Taito's first-person shooter arcade video game Gunbuster, released in August 1992, has a unique control scheme where the player moves using an eight-direction joystick and takes aim using a mounted positional light gun. The player could turn left or right by moving the gun pointer to the left or right edges of the screen. However, the game lacked the ability to look up or down.

In the 1993 game Doom, it was not possible for the player to angle the view up or down, though Raven Software's Heretic, based on the same engine as Doom and released in 1994, added a restricted free look to the engine. Dark Forces was released in 1995 and featured 3D look, but more restricted than the free look of the earlier Ultima Underworld and System Shock.

Raven Software's November 1994 release CyClones has a basic implementation of the free look; main movement was via keyboard (with turning and strafing via key combinations), but the on-screen weapon aim point was moved independently via the mouse. Moving the aim point to the edge of the screen would cause the viewpoint to temporarily shift up or to the side. This system proved cumbersome and Raven Software did not develop this particular system further. The 1993 MS-DOS version of Bram Stoker's Dracula also used the mouse to aim the player's weapon cross-hair, similar to CyClones, but the player's viewpoint was controlled entirely by the keyboard and did not move with the cross-hair.

The next major step was using the mouse to control the free look. Marathon by Bungie, released in December 1994 for the Apple Macintosh was the first major release with the mouse-controlled free look that would later become universal. The first major game for PC to allow mouselook was Descent; it was not the default control mapping, but quickly became the de facto due to the game's inherent need to constantly be able to look in all three dimensions. The first game with full-time fully 3D mouselook by default was Terminator: Future Shock (published by Bethesda Softworks in 1995). However, Terminator: Future Shock was not popular and the original Marathon was Mac-only, so their impact was limited. Quake (1996), is widely considered to have been the turning point in making free look the standard, in part due to its Internet multiplayer, which allowed large numbers of mouse and keyboard players to face each other head-to-head, and proved the superiority of mouselook over keyboard-only controls. Although games using older engines continued to appear for a few years, the 3D accelerator boom in the mid-1990s meant that for the first time true 3D engines could be run on home PCs, and free mouselook would rapidly become essential and standard in almost every 3D game.

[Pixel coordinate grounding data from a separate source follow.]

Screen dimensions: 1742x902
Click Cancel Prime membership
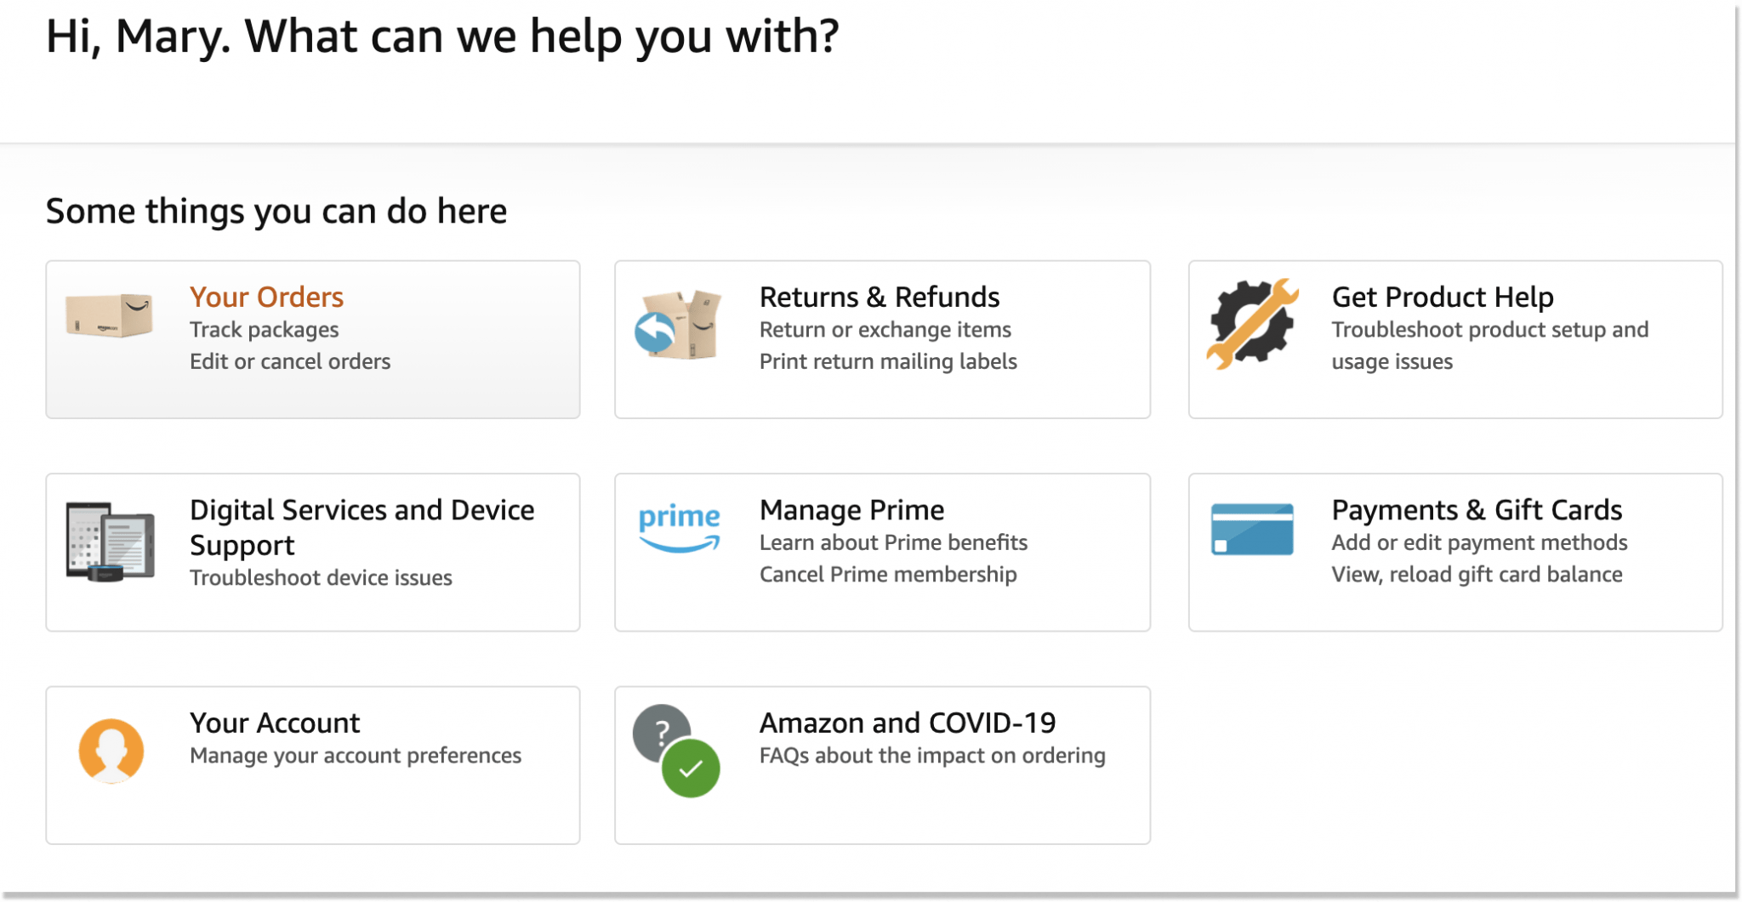pos(888,574)
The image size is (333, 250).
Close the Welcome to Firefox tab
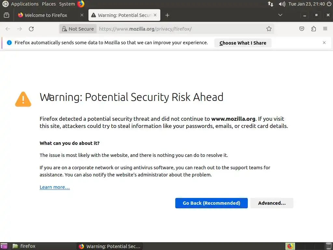click(x=82, y=15)
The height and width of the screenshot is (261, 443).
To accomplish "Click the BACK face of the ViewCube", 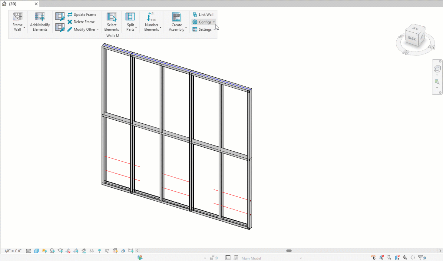I will (x=412, y=38).
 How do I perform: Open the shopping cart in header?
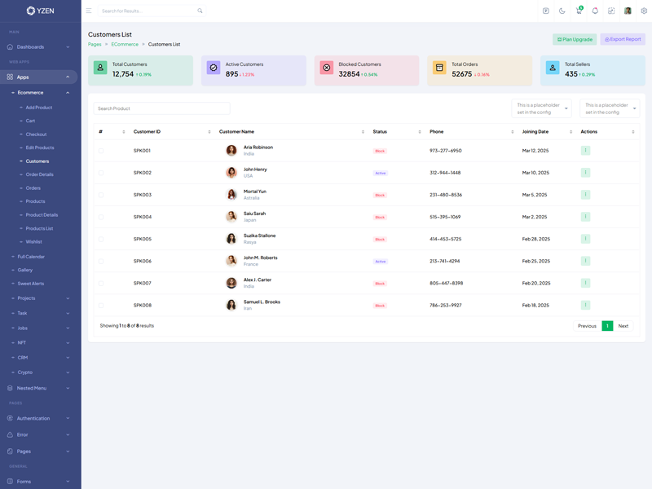[x=579, y=11]
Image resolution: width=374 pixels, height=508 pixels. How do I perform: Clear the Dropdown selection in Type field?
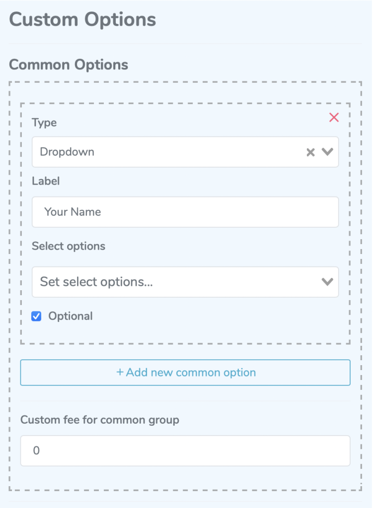coord(310,152)
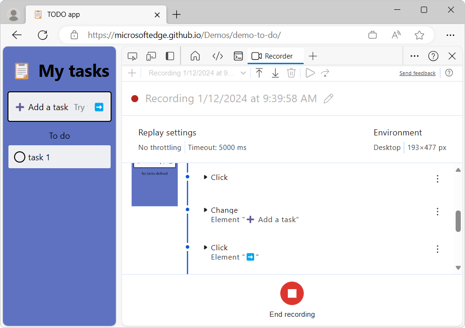Import a recording with the upload icon
Image resolution: width=465 pixels, height=328 pixels.
click(259, 73)
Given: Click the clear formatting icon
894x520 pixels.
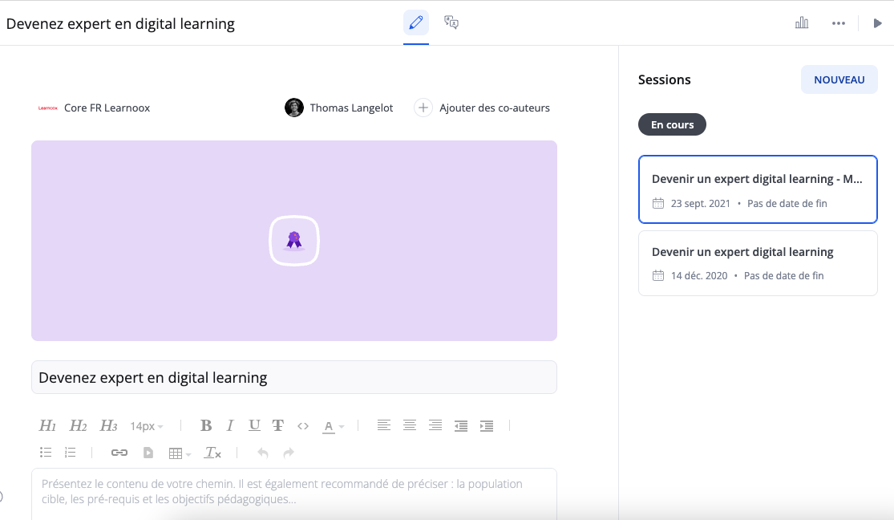Looking at the screenshot, I should click(212, 453).
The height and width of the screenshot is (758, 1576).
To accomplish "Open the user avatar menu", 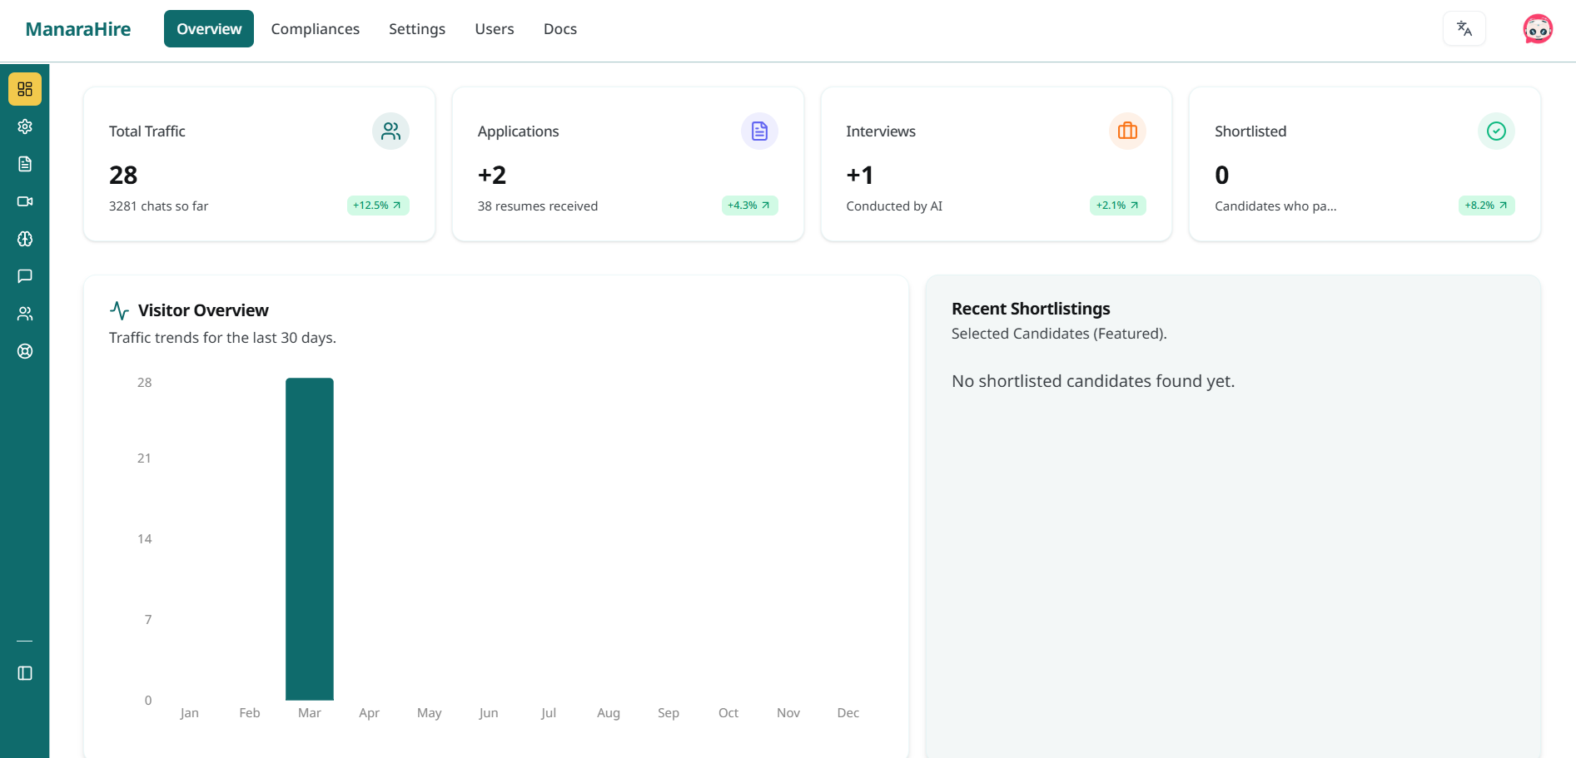I will click(x=1537, y=29).
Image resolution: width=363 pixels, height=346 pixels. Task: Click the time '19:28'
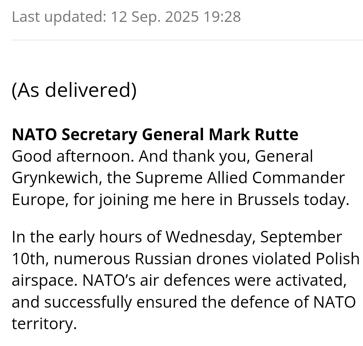tap(222, 17)
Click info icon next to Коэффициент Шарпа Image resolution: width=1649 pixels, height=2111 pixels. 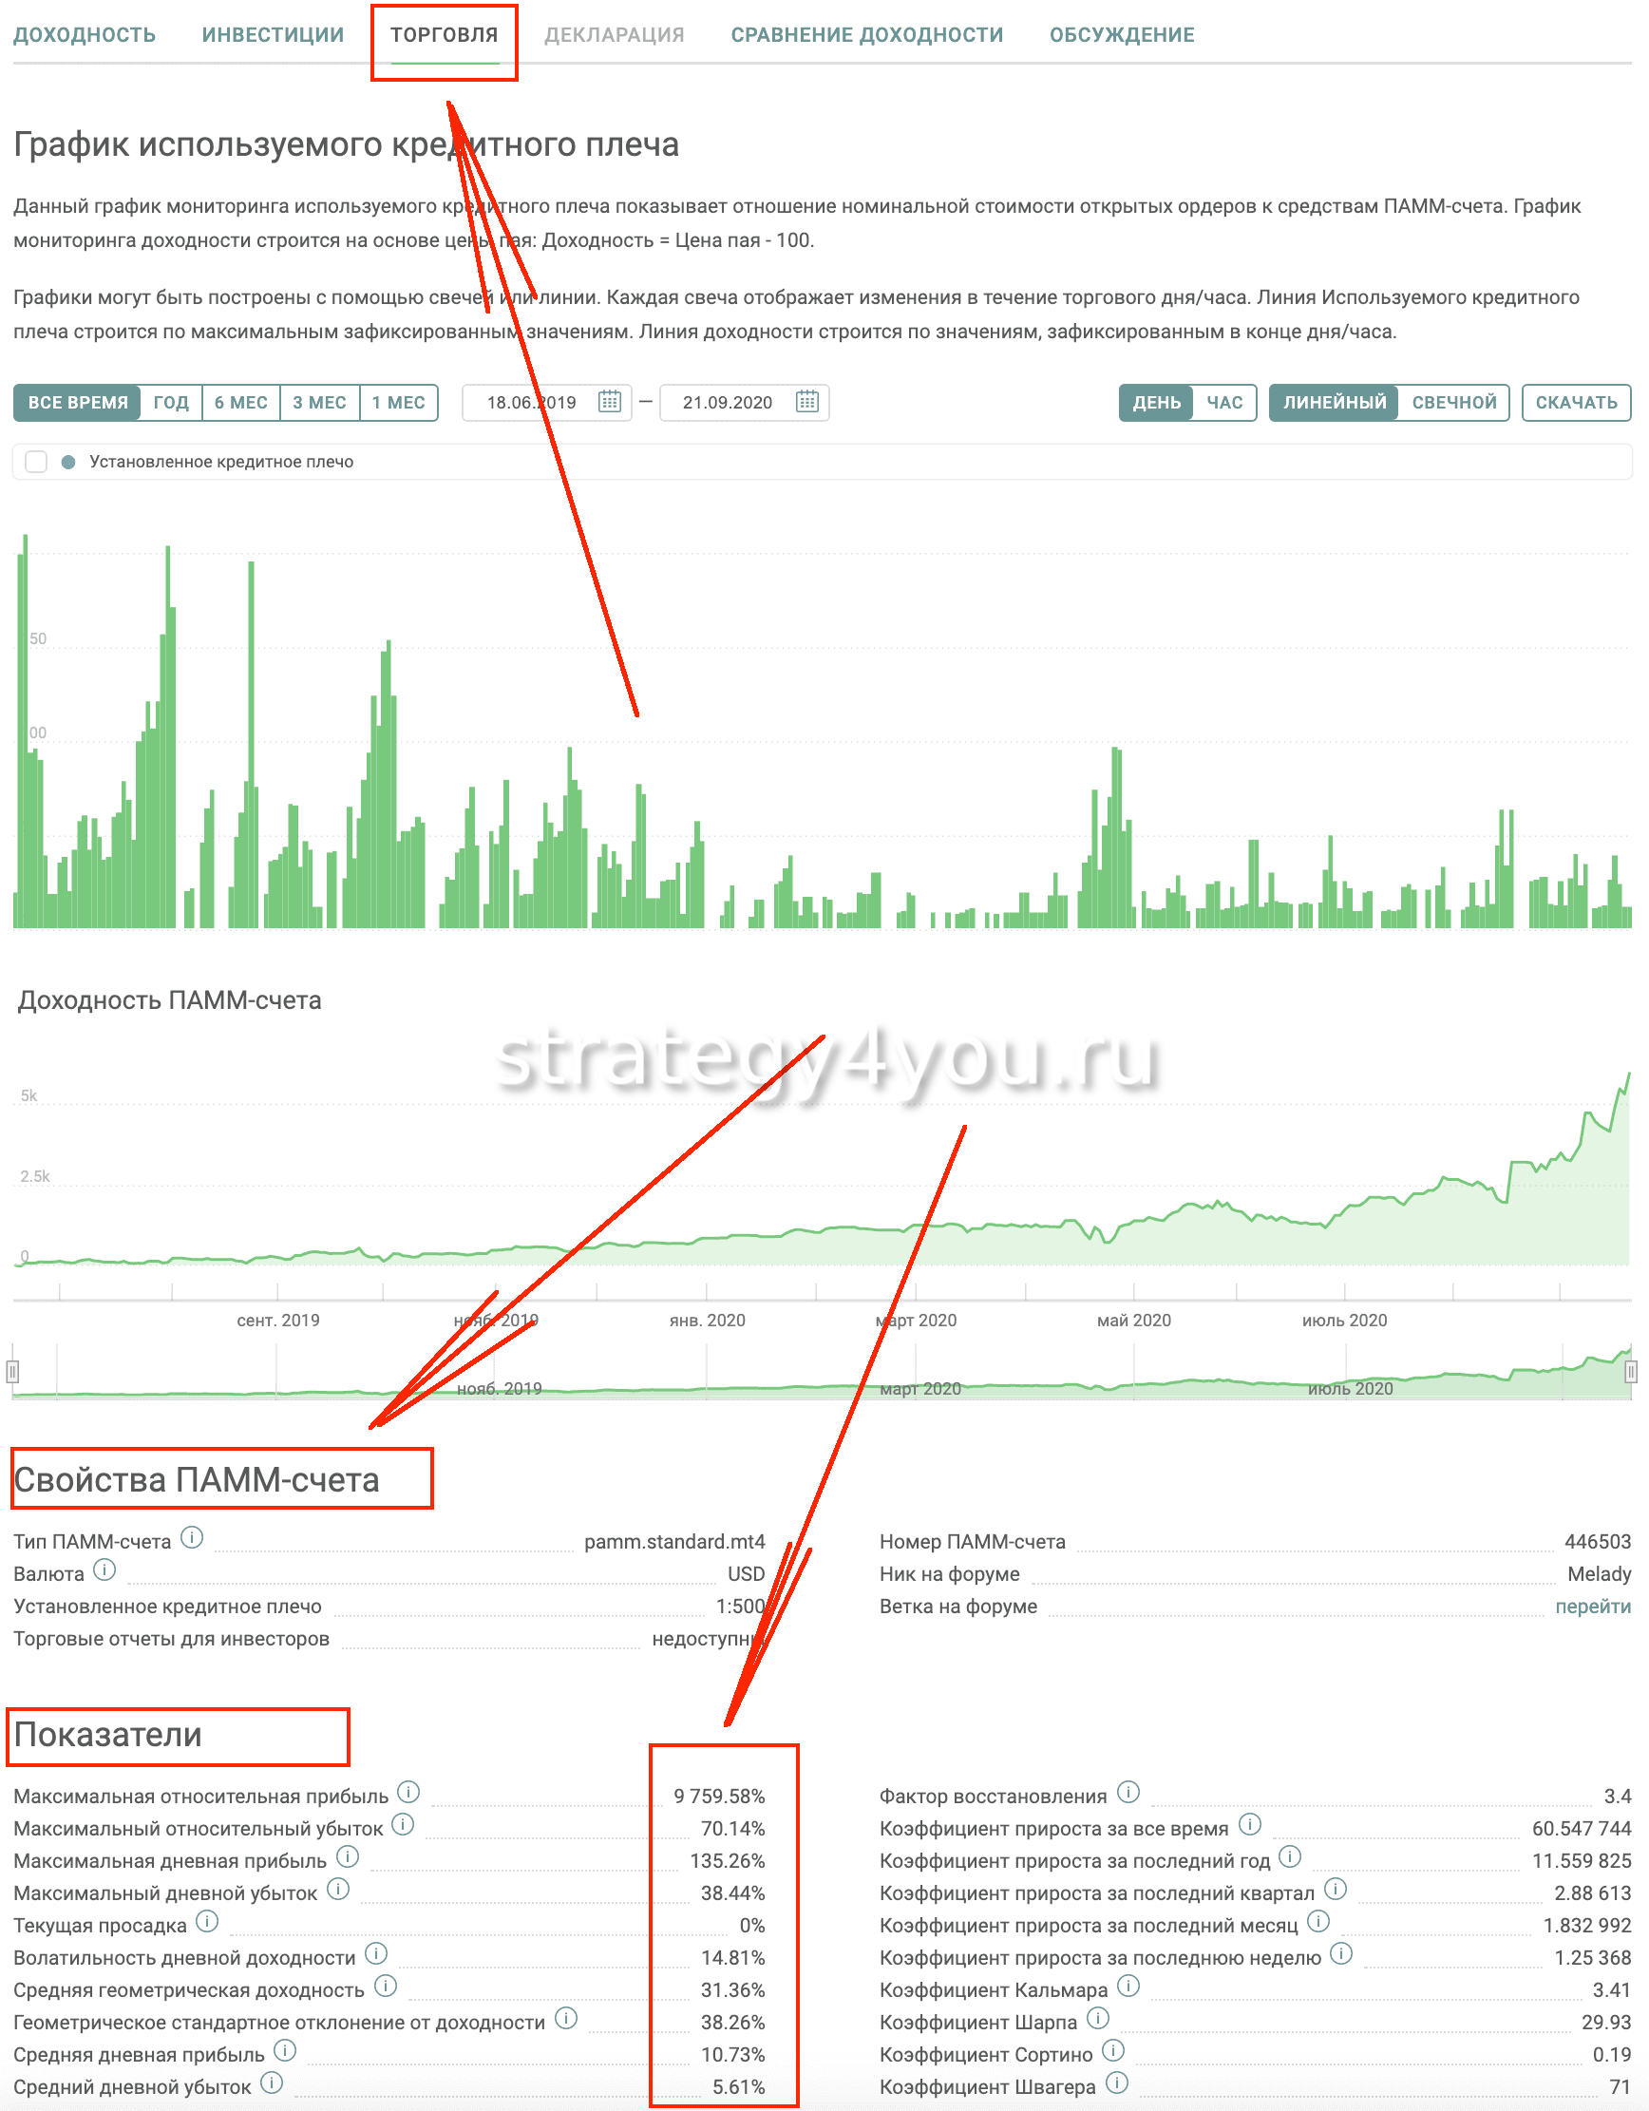pos(1098,2019)
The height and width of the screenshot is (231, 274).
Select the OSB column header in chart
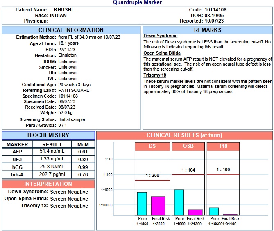pos(188,146)
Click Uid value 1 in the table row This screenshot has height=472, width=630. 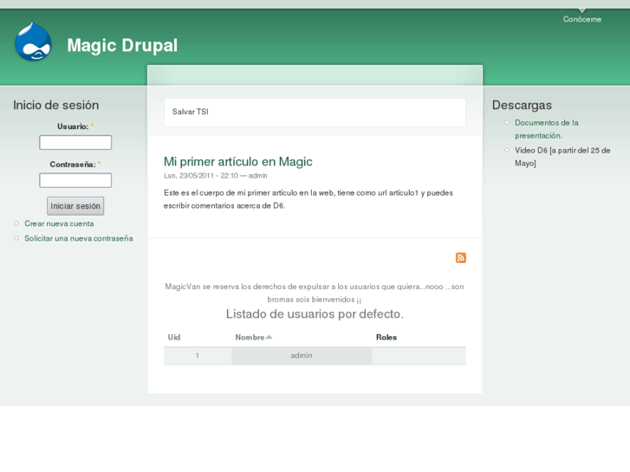click(197, 355)
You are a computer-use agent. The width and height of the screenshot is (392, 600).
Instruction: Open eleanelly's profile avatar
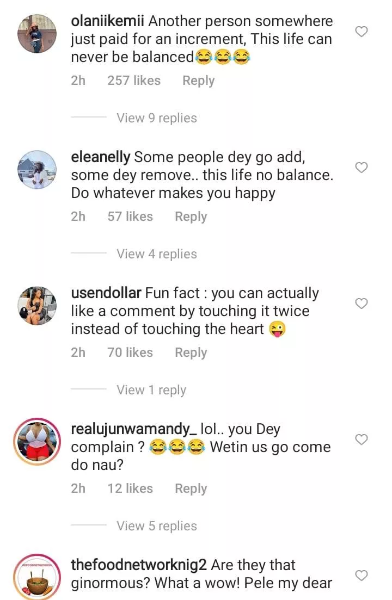(x=38, y=170)
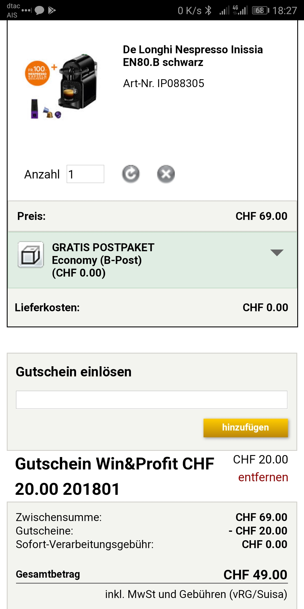Screen dimensions: 304x609
Task: Tap the 18:27 clock in status bar
Action: pyautogui.click(x=285, y=10)
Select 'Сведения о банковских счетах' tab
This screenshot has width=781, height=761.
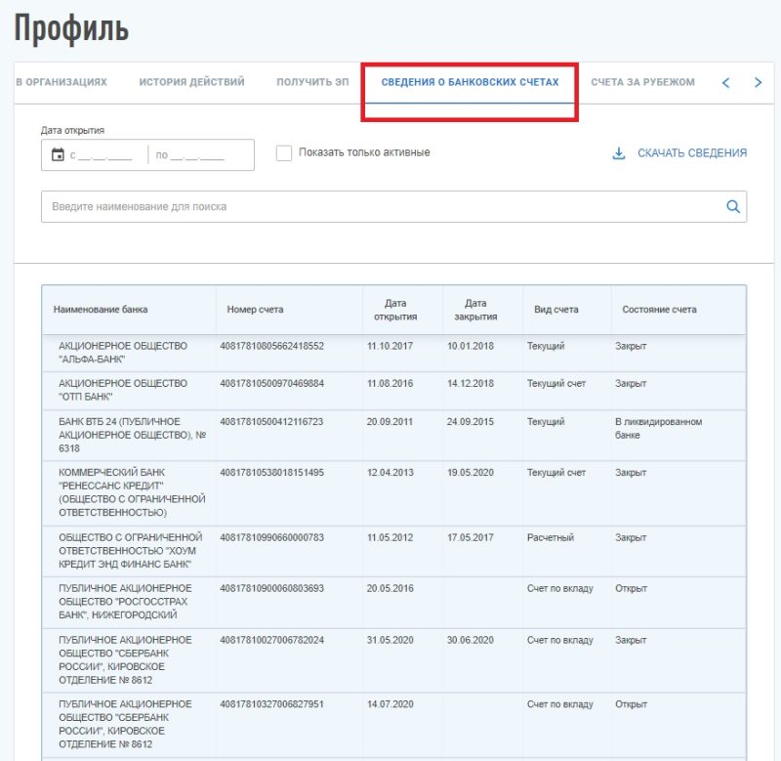pyautogui.click(x=470, y=82)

GoldenEye 007 (1997) extended the spread of this technique, introducing it to consoles by incorporating the manual aiming of Sega's light gun shooter Virtua Cop (1994) in its first-person shooter gameplay. According to creator Martin Hollis: "We ended up with innovative gameplay, in part because we had Virtua Cop features in a FPS: A gun that only holds 7 bullets and a reload button, lots of position dependent hit animations, innocents you shouldn’t kill, and an aiming mode. When you press R in GoldenEye, the game basically switches to a Virtua Cop mode."